Oppenheimer e o diretor de fotografia Mikhail Krichman trabalham dentro da realidade e das restrições físicas de cada espaço. Mesmo as emoções mais evidentes e vistosas nunca evocam magicamente um conjunto de dançarinos, impedindo a sensação de realização. No entanto, os cineastas fazem mágica com o uso da luz e do foco.
Não adianta questionar a realidade ou a diegese do diálogo cantado, mas como o filme carece do amplo espaço de palco que poderia permitir aos atores entrar e sair das conversas, ou passar da comunicação entre si para a entrega de apartes ao espectador, o filme remixa essa noção teatral usando ferramentas cinematográficas: os personagens permanecem claramente visíveis enquanto podem ouvir e compreender uns aos outros, mas perdem o foco e desaparecem no cenário assim que um deles assume o proverbial holofotes e começa a expressar pensamentos e desejos íntimos que os outros não podem (ou não querem) ouvir.
O bunker é, em sua maior parte, um espaço frio e implacável, que vai totalmente contra a aparência cintilante dos musicais da era de ouro de Hollywood que inspiraram O fimsom orquestral. No entanto, o desejo dos personagens por conexão emocional muitas vezes distorce essa paleta de cores de maneiras sutis, permitindo que tons mais quentes e luzes mais brilhantes desapareçam brevemente à medida que os atores se movem pelo espaço. É deslumbrante e desanimador ao mesmo tempo, o que é totalmente adequado para um filme de Oppenheimer.
Em O ato de mataro diretor passou vários anos entrevistando um verdadeiro assassino em massa que se orgulhava de seus crimes. Ele até fez essa figura controversa reencenar sua brutalidade através das lentes do gênero hollywoodiano (fotos de gangster e coisas do gênero), com um punhado de desvios coloridos e chamativos que lembravam musicais de grande escala. A ideia da autorreflexividade cinematográfica como meio de suprimir e eventualmente desafiar as ações de alguém faz parte do trabalho de Oppenheimer há muito tempo, e em O olhar do silêncioele oferece uma visão ainda mais arriscada das narrativas contadas pelos que estão no poder, o que os ajuda a lavar as mãos da sua barbárie.
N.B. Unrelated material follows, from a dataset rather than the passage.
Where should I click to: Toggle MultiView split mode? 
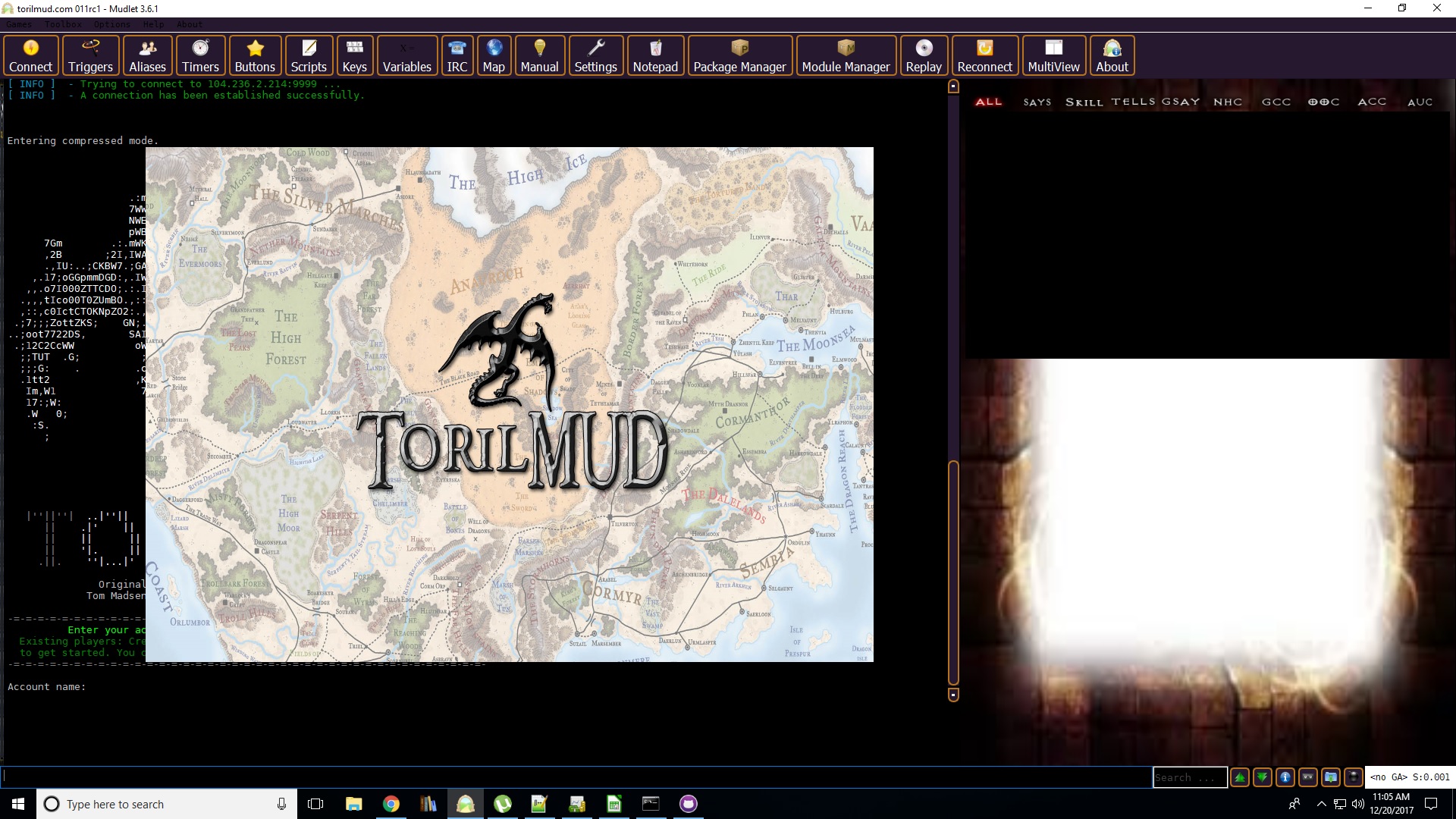coord(1053,55)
Essas ideias chegam até O fim também. O filme é fisicamente limitado pelo design, mas acaba se expandindo emocionalmente, com desvios psicológicos vastos e assustadoramente silenciosos que permitem a cada personagem o espaço para lutar com o que fizeram, antes que sua aceitação (ou, mais provavelmente, sua negação) tome o controle. forma de canção.
Em última análise, o que é mais perturbador no uso da forma musical por Oppenheimer é que cantar com o coração há muito é considerado um meio de expressar a verdade emocional vinda de dentro. Aqui, os personagens mais responsáveis pelo estado do mundo se recusam a levar em conta o que fizeram – mas cantam de qualquer maneira, cumprindo as obrigações estilísticas do filme como autômatos, lutando para chegar à honestidade que geralmente está por trás do grande musical de Hollywood. Poucos filmes foram tão sombrios e ao mesmo tempo tão fofos.
O fim estreia nos cinemas americanos em 6 de dezembro.